The movie's credits list over a dozen writers as having contributed to the screenplay, and when you consider the movie is only seventy-five minutes long, that may explain why there is so little sense of cohesion to the story. Alice says in the beginning the film that she's looking for "a world of nonsense," and that's certainly what she gets, far more nonsensical than anything Carroll intended. The story combines elements both of "Alice's Adventures in Wonderland" and "Through the Looking-Glass," plus an assortment of things made up especially for the movie, all scrambled together. The liberties the screenwriters took with Carroll's books have never made purists happy. Imagine the outrage that would have resulted if Peter Jackson had made even more wholesale changes to "The Lord of the Rings" than he did. Fortunately, audiences for Disney films have always been used to the studio taking liberties with classic literary works, so objections weren't quite so virulent. And today people are probably more familiar with the Disney movie than they are with the books, so it doesn't make much difference.
The film seems an endless series of unrelated, discombobulated set pieces, far more disconnected than anything in Carroll's books. Moreover, they have their plusses and minuses in terms of interest level.
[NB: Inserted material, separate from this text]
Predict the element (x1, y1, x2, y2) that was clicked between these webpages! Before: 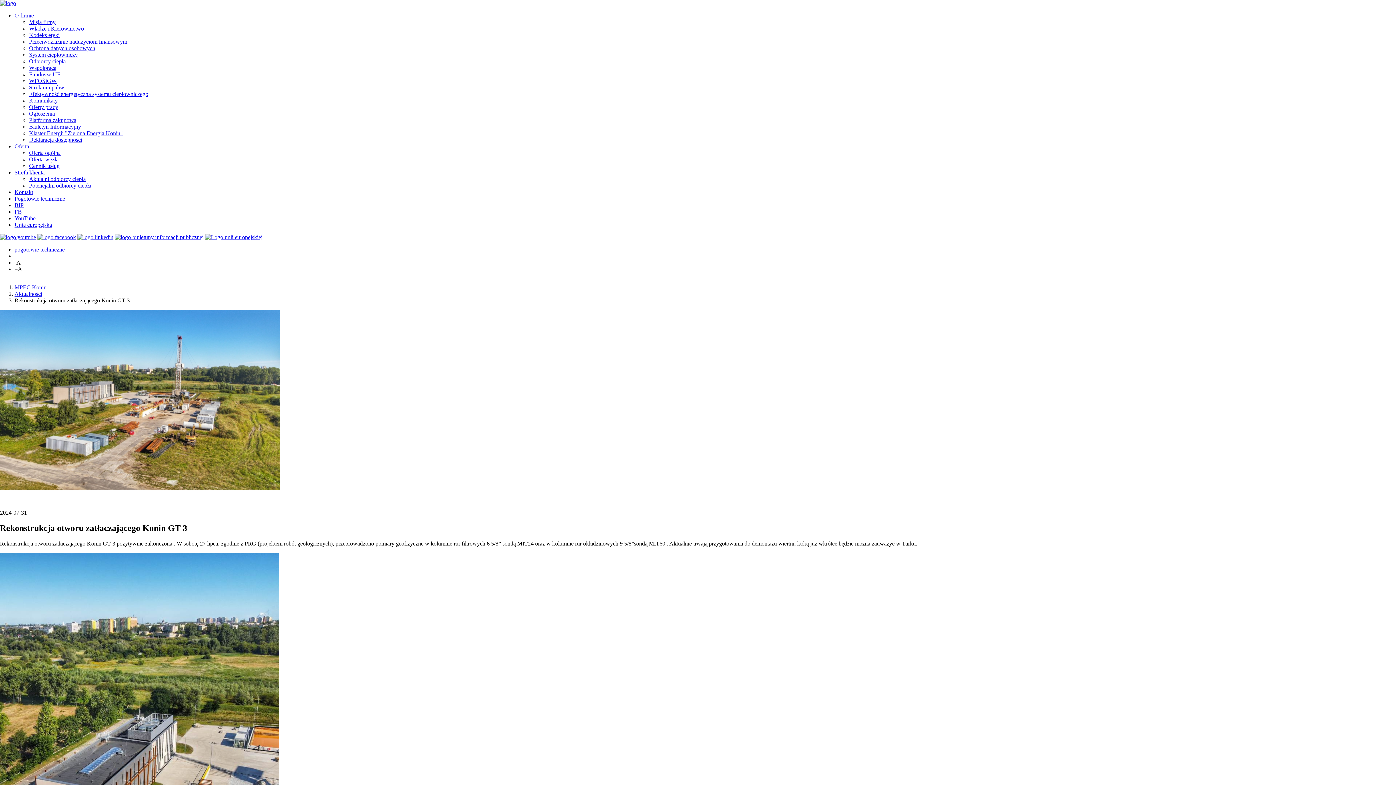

The episodes that hold up best continue to be the serene opening on the river, the chase after the White Rabbit, the bits with the Caterpillar and the Cheshire Cat, the Mad Tea Party, and the climactic garden party and trial with the Queen of Hearts. But the Tweedle Dum and Tweedle Dee encounter is humdrum, the White Rabbit's house, the Dodo bird, and the garden of talking flowers segments are slow and dull, and for what appears to be a good ten minutes the Walrus and the Carpenter passage unaccountably takes us away from Alice and her story altogether!
Anyway, the issues start with Alice. Although the story is supposedly set in the mid-nineteenth century, Alice is drawn as a young woman of the 1950s and voiced by a smoothly urbane thirteen-year-old actress, Kathryn Beaumont. Trouble is, Carroll's Alice was supposed to be "seven years and six months" old, as she announces to Humpty Dumpty in "Through the Looking Glass." What's more, the prototype for the fictional Alice, the real-life Alice Liddell, was only ten when Carroll presented her with the original story, "Alice's Adventures Underground." Nor does Disney's Alice in any way resemble the original John Tenniel drawings of her that accompanied the first printing of the book. None of which makes a lot of difference, I suppose, considering, as I suggested before, that most people today would recognize Disney's Alice before they'd recognize Carroll's or Tenniel's. So we've got a much older Alice in the Disney movie, twelve or thirteen, and, frankly, that has always taken away some of the mystery of the adventure for me. It's no longer quite the child's symbolic view of the world Carroll intended it to be. Oh, well....
Then there is the nature of the Disney animation. "Alice in Wonderland" appeared in the transition period between the time of the late thirties and forties when the studio was producing exquisitely detailed, softly romanticized background paintings and the fifties when starker, plainer, often more distorted, and more stylized animation was in favor. Not that the artwork isn't beautiful, but if any story could have benefitted from the studio's more old-fashioned style, it would have been "Alice." Instead, the simplicity of the backgrounds lacks the exotic yet enigmatic atmosphere of Carroll's tales.